» WHAT TO WORK ON
Your answer must consist solely of the lines from the start of the entries below through the line with "Open the Autonomous Movement Type dropdown", unchanged.
RECORDS SHOWN START
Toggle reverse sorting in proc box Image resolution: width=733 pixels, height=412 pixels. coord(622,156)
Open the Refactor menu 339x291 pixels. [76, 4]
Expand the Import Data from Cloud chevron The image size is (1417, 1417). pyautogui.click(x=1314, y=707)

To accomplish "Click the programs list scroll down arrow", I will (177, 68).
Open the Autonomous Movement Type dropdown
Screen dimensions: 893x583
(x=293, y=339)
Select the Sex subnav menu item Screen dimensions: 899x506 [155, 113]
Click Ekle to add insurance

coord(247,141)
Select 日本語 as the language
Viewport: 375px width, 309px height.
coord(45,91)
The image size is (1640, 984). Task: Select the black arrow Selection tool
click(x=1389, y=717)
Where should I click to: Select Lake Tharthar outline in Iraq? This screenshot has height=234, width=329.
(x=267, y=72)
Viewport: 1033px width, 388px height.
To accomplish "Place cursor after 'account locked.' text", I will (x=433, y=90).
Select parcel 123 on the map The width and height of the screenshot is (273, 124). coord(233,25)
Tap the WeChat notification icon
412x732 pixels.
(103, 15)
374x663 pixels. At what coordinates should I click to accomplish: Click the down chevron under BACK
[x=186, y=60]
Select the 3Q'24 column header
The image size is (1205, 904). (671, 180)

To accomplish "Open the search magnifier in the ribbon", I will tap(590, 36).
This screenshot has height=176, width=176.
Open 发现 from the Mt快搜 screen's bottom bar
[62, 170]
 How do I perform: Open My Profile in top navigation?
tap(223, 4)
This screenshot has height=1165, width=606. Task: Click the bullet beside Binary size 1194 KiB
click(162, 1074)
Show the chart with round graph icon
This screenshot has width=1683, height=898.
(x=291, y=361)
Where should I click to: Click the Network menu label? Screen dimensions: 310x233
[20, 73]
RECORDS SHOWN END
» SOLUTION
Toggle reverse sorting in proc box Image resolution: width=733 pixels, height=412 pixels. coord(622,156)
Open the Refactor menu 339x291 pixels. [76, 4]
Expand the Import Data from Cloud chevron The image size is (1417, 1417). pyautogui.click(x=1314, y=707)

To accomplish "Click the programs list scroll down arrow", I will (177, 68).
Open the Autonomous Movement Type dropdown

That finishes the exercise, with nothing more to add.